Segment Open
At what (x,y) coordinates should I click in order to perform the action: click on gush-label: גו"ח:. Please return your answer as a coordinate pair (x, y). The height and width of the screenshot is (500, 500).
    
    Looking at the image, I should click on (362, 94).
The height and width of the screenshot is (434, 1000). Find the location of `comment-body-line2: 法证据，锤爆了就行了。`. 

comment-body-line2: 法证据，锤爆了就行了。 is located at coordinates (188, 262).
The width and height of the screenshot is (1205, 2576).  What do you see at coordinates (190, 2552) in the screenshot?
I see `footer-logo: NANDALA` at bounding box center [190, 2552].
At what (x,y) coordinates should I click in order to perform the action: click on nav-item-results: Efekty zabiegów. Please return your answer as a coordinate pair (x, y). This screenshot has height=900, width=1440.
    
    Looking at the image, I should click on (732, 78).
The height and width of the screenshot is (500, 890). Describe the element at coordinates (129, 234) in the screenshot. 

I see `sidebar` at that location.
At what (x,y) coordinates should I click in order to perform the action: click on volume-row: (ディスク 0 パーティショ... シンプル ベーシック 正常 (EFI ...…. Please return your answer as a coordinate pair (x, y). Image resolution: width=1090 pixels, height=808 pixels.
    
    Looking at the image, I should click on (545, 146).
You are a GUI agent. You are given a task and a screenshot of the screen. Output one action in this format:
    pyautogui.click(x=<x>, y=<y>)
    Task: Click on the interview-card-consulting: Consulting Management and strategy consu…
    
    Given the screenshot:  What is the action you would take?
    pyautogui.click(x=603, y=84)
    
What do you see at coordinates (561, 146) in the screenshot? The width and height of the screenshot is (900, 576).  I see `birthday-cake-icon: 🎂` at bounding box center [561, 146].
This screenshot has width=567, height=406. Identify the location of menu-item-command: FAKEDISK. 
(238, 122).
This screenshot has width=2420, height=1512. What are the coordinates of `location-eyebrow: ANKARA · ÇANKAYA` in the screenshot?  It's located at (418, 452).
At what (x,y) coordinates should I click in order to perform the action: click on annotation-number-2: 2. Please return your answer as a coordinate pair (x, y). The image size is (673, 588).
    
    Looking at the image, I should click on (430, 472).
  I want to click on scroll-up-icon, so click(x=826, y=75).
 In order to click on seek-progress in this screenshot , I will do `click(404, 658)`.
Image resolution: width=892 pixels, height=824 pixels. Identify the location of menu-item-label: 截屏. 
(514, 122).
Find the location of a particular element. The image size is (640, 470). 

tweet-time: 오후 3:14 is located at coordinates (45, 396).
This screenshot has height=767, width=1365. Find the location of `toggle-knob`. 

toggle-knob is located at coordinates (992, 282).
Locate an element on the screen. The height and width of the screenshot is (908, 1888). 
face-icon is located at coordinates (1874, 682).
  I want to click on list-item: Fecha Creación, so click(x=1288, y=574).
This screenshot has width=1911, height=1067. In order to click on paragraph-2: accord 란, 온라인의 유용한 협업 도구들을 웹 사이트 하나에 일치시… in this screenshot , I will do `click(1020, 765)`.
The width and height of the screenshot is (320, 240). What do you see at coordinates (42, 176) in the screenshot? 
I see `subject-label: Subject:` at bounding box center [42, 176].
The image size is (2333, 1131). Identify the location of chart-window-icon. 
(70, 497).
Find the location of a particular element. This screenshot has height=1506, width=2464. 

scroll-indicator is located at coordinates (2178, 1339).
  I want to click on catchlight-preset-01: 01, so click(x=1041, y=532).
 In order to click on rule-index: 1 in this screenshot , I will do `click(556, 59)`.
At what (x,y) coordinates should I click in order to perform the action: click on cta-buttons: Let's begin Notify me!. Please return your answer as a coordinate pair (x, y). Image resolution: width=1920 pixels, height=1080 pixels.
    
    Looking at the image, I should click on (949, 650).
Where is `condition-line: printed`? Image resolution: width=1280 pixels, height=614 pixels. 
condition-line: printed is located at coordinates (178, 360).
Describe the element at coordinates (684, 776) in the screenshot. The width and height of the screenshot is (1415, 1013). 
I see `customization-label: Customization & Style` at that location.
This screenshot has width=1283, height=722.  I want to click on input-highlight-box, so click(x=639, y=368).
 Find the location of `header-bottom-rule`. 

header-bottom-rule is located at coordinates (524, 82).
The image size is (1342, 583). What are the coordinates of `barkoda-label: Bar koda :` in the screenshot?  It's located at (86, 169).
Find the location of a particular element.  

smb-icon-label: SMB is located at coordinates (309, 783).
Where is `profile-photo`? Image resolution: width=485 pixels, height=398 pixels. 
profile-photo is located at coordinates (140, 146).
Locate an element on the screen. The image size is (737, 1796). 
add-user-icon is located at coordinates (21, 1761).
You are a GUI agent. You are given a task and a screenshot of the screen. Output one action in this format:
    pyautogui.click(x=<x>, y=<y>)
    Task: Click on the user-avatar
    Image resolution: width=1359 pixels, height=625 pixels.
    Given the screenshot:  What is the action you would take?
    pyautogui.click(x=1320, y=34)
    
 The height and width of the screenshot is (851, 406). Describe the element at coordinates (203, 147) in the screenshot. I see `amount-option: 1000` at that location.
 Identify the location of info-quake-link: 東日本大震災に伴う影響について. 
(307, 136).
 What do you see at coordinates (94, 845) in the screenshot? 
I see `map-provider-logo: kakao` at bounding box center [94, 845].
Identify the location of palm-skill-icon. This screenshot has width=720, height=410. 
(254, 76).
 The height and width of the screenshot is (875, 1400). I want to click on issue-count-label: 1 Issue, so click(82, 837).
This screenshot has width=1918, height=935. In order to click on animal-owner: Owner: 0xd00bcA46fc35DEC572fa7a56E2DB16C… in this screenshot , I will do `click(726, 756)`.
Segment Closed
Reproduce all of the lines above word for word, without changing anything.

At what (x,y) coordinates should I click in order to perform the action: click on gush-label: גו"ח:. Please return your answer as a coordinate pair (x, y). The height and width of the screenshot is (500, 500).
    
    Looking at the image, I should click on (362, 94).
The height and width of the screenshot is (434, 1000). Find the location of `comment-body-line2: 法证据，锤爆了就行了。`. 

comment-body-line2: 法证据，锤爆了就行了。 is located at coordinates (188, 262).
The width and height of the screenshot is (1205, 2576).  What do you see at coordinates (190, 2552) in the screenshot?
I see `footer-logo: NANDALA` at bounding box center [190, 2552].
At what (x,y) coordinates should I click in order to perform the action: click on nav-item-results: Efekty zabiegów. Please return your answer as a coordinate pair (x, y). This screenshot has height=900, width=1440.
    
    Looking at the image, I should click on (732, 78).
The height and width of the screenshot is (500, 890). Describe the element at coordinates (129, 234) in the screenshot. 

I see `sidebar` at that location.
At what (x,y) coordinates should I click in order to perform the action: click on volume-row: (ディスク 0 パーティショ... シンプル ベーシック 正常 (EFI ...…. Please return your answer as a coordinate pair (x, y). Image resolution: width=1090 pixels, height=808 pixels.
    
    Looking at the image, I should click on (545, 146).
You are a GUI agent. You are given a task and a screenshot of the screen. Output one action in this format:
    pyautogui.click(x=<x>, y=<y>)
    Task: Click on the interview-card-consulting: Consulting Management and strategy consu…
    
    Given the screenshot:  What is the action you would take?
    pyautogui.click(x=603, y=84)
    
What do you see at coordinates (561, 146) in the screenshot? The width and height of the screenshot is (900, 576).  I see `birthday-cake-icon: 🎂` at bounding box center [561, 146].
This screenshot has width=567, height=406. Identify the location of menu-item-command: FAKEDISK. 
(238, 122).
This screenshot has width=2420, height=1512. What are the coordinates of `location-eyebrow: ANKARA · ÇANKAYA` in the screenshot?  It's located at (418, 452).
At what (x,y) coordinates should I click in order to perform the action: click on annotation-number-2: 2. Please return your answer as a coordinate pair (x, y). The image size is (673, 588).
    
    Looking at the image, I should click on (430, 472).
  I want to click on scroll-up-icon, so click(x=826, y=75).
 In order to click on seek-progress in this screenshot , I will do `click(404, 658)`.
Image resolution: width=892 pixels, height=824 pixels. Identify the location of menu-item-label: 截屏. 
(514, 122).
Find the location of a particular element. The image size is (640, 470). 

tweet-time: 오후 3:14 is located at coordinates (45, 396).
This screenshot has height=767, width=1365. Find the location of `toggle-knob`. 

toggle-knob is located at coordinates (992, 282).
Locate an element on the screen. The height and width of the screenshot is (908, 1888). 
face-icon is located at coordinates (1874, 682).
  I want to click on list-item: Fecha Creación, so click(x=1288, y=574).
This screenshot has width=1911, height=1067. In order to click on paragraph-2: accord 란, 온라인의 유용한 협업 도구들을 웹 사이트 하나에 일치시… in this screenshot , I will do `click(1020, 765)`.
The width and height of the screenshot is (320, 240). What do you see at coordinates (42, 176) in the screenshot? 
I see `subject-label: Subject:` at bounding box center [42, 176].
The image size is (2333, 1131). Identify the location of chart-window-icon. 
(70, 497).
Find the location of a particular element. This screenshot has height=1506, width=2464. 

scroll-indicator is located at coordinates (2178, 1339).
  I want to click on catchlight-preset-01: 01, so click(x=1041, y=532).
 In order to click on rule-index: 1 in this screenshot , I will do `click(556, 59)`.
At what (x,y) coordinates should I click in order to perform the action: click on cta-buttons: Let's begin Notify me!. Please return your answer as a coordinate pair (x, y). Image resolution: width=1920 pixels, height=1080 pixels.
    
    Looking at the image, I should click on (949, 650).
Where is `condition-line: printed`? Image resolution: width=1280 pixels, height=614 pixels. 
condition-line: printed is located at coordinates (178, 360).
Describe the element at coordinates (684, 776) in the screenshot. The width and height of the screenshot is (1415, 1013). 
I see `customization-label: Customization & Style` at that location.
This screenshot has width=1283, height=722.  I want to click on input-highlight-box, so click(x=639, y=368).
 Find the location of `header-bottom-rule`. 

header-bottom-rule is located at coordinates (524, 82).
The image size is (1342, 583). What are the coordinates of `barkoda-label: Bar koda :` in the screenshot?  It's located at (86, 169).
Find the location of a particular element.  

smb-icon-label: SMB is located at coordinates (309, 783).
Where is `profile-photo`? Image resolution: width=485 pixels, height=398 pixels. 
profile-photo is located at coordinates (140, 146).
Locate an element on the screen. The image size is (737, 1796). 
add-user-icon is located at coordinates (21, 1761).
You are a GUI agent. You are given a task and a screenshot of the screen. Output one action in this format:
    pyautogui.click(x=<x>, y=<y>)
    Task: Click on the user-avatar
    Image resolution: width=1359 pixels, height=625 pixels.
    Given the screenshot:  What is the action you would take?
    pyautogui.click(x=1320, y=34)
    
 The height and width of the screenshot is (851, 406). Describe the element at coordinates (203, 147) in the screenshot. I see `amount-option: 1000` at that location.
 Identify the location of info-quake-link: 東日本大震災に伴う影響について. 
(307, 136).
 What do you see at coordinates (94, 845) in the screenshot? 
I see `map-provider-logo: kakao` at bounding box center [94, 845].
Identify the location of palm-skill-icon. This screenshot has width=720, height=410. 
(254, 76).
 The height and width of the screenshot is (875, 1400). I want to click on issue-count-label: 1 Issue, so click(82, 837).
This screenshot has width=1918, height=935. In order to click on animal-owner: Owner: 0xd00bcA46fc35DEC572fa7a56E2DB16C… in this screenshot , I will do `click(726, 756)`.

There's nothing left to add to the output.